E se un tecnico del centro di calcolo [con nome di persona effettivamente assunta] chiamasse un vostro collega con bassa informatizzazione con la scusa di aiutarlo a risolvere un problema di rete e, tra una procedura e l’altra, lo spingesse ad installare un keylogger?
Sicuri che il vostro collega non abboccherebbe? Anche se il tecnico avesse chiamato già in precedenza aiutandolo agevolmente più e più volte (magari fornendogli anche un numero di cellulare per problemi urgenti)?

Se non siete convinti provate a vedere questo video, in inglese, recensito sul blog “Exploit”.

La capacità di manipolare le persone degli ingegneri sociali, quale ahimé non sono, è straordinaria e affascinante. E le nostre strutture sono particolarmente indifese ai loro attacchi.

Una semplice lettura di MITNICK, KEVIN. L’arte dell’inganno : i consigli dell’hacker più famoso del mondo. Milano : Feltrinelli, 2003 potrebbe essere un aiuto iniziale.

Kevin Mitnick, oltre che abile informatico, è stato soprattutto un ingegnere sociale e il libro, aldilà del titolo, è incentrato proprio sulle tecniche di persuasione e su come difendersi da esse.

One thought on “Quanto sono (in)sicuri le nostre biblioteche e i nostri uffici?

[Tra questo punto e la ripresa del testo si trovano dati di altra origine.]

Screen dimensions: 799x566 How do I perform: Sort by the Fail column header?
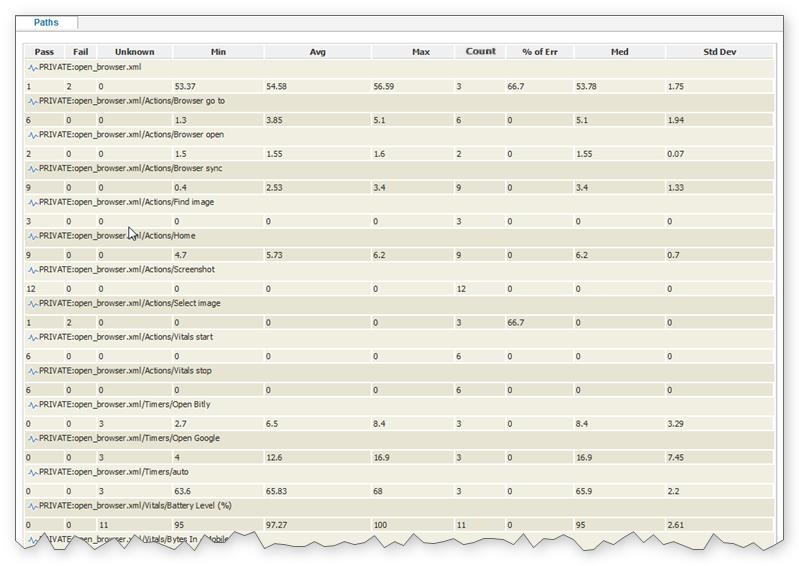(x=81, y=52)
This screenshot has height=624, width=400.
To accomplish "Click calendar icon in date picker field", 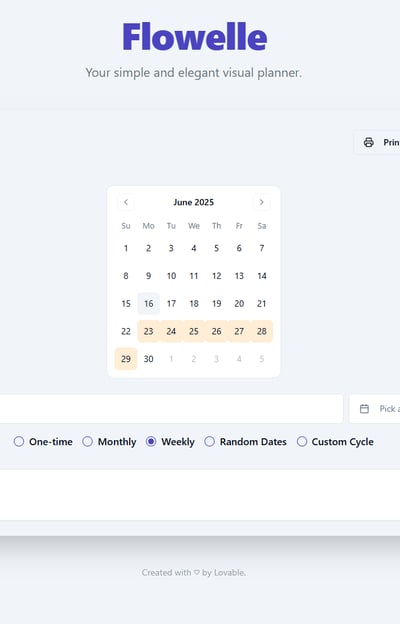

  1. Quindi anche i più “acculturati” tra noi sono a rischio di manipolazione. Di queste cose si parla poco a scuola e nella società in generale. persino quelli che si battono (o credono di battersi) contro le ingiustizie e le sperequazioni, utilizzando l’ottocentesca-novecentesca formula della diseguaglianza tra le classi sociali, non si rendono ancora conto che sul terreno dell’informatica è già realtà una nuova divisione tra “chi sa e può” e “chi non sa e non può”.